Your task: Please reproduce the data word for word between the line containing "Open the 新規登録 link" and the line containing "I will coord(59,395).", including both of those lines.

Some records
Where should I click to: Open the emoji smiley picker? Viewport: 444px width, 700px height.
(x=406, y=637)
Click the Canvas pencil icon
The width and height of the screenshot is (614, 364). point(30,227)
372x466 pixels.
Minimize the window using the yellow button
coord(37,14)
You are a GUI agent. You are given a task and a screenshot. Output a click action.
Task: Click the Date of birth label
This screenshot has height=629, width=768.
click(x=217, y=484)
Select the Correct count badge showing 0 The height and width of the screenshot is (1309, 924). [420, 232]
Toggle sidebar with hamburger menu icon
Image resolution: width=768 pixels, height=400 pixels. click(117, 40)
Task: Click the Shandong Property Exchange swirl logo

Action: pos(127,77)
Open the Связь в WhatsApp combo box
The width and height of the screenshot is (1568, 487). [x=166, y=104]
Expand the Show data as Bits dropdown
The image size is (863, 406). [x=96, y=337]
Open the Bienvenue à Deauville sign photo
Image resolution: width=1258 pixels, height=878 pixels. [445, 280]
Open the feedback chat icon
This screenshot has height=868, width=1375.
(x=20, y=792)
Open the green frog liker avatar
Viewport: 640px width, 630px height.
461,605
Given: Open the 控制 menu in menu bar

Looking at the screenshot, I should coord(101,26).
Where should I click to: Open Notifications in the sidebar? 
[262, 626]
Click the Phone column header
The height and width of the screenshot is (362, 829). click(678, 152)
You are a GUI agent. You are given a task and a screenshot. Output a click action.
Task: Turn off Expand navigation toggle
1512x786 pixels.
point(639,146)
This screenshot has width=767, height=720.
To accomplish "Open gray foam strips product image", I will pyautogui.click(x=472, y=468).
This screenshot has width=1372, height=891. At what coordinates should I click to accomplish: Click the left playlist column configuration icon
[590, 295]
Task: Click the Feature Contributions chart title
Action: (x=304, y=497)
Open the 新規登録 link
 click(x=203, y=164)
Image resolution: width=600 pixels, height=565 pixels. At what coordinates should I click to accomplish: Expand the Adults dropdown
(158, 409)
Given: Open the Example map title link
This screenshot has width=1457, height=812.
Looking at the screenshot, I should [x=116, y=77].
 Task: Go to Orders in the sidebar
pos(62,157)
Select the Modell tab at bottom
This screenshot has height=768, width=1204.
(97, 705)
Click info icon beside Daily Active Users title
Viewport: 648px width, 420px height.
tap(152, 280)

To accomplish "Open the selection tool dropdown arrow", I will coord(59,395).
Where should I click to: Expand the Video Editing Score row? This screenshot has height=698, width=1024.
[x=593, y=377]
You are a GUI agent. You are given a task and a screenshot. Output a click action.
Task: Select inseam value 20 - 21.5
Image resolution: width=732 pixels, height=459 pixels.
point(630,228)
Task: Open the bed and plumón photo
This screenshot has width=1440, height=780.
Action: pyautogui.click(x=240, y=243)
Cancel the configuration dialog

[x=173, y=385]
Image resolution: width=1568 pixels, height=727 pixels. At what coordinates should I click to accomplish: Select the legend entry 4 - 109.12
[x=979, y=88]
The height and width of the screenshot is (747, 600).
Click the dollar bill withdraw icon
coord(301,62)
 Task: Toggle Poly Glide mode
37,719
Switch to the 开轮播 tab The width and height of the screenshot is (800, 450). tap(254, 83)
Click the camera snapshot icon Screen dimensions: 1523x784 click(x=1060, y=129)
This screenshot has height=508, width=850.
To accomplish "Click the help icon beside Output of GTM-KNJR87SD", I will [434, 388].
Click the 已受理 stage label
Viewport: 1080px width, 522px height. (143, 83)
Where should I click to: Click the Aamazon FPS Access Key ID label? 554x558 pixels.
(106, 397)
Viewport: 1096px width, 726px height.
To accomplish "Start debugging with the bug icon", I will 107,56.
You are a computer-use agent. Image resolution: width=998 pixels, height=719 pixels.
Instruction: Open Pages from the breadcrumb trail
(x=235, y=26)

Finished answer:
Open the 新規登録 link
 click(x=203, y=164)
Image resolution: width=600 pixels, height=565 pixels. At what coordinates should I click to accomplish: Expand the Adults dropdown
(158, 409)
Given: Open the Example map title link
This screenshot has width=1457, height=812.
Looking at the screenshot, I should [x=116, y=77].
 Task: Go to Orders in the sidebar
pos(62,157)
Select the Modell tab at bottom
This screenshot has height=768, width=1204.
(97, 705)
Click info icon beside Daily Active Users title
Viewport: 648px width, 420px height.
tap(152, 280)

To accomplish "Open the selection tool dropdown arrow", I will coord(59,395).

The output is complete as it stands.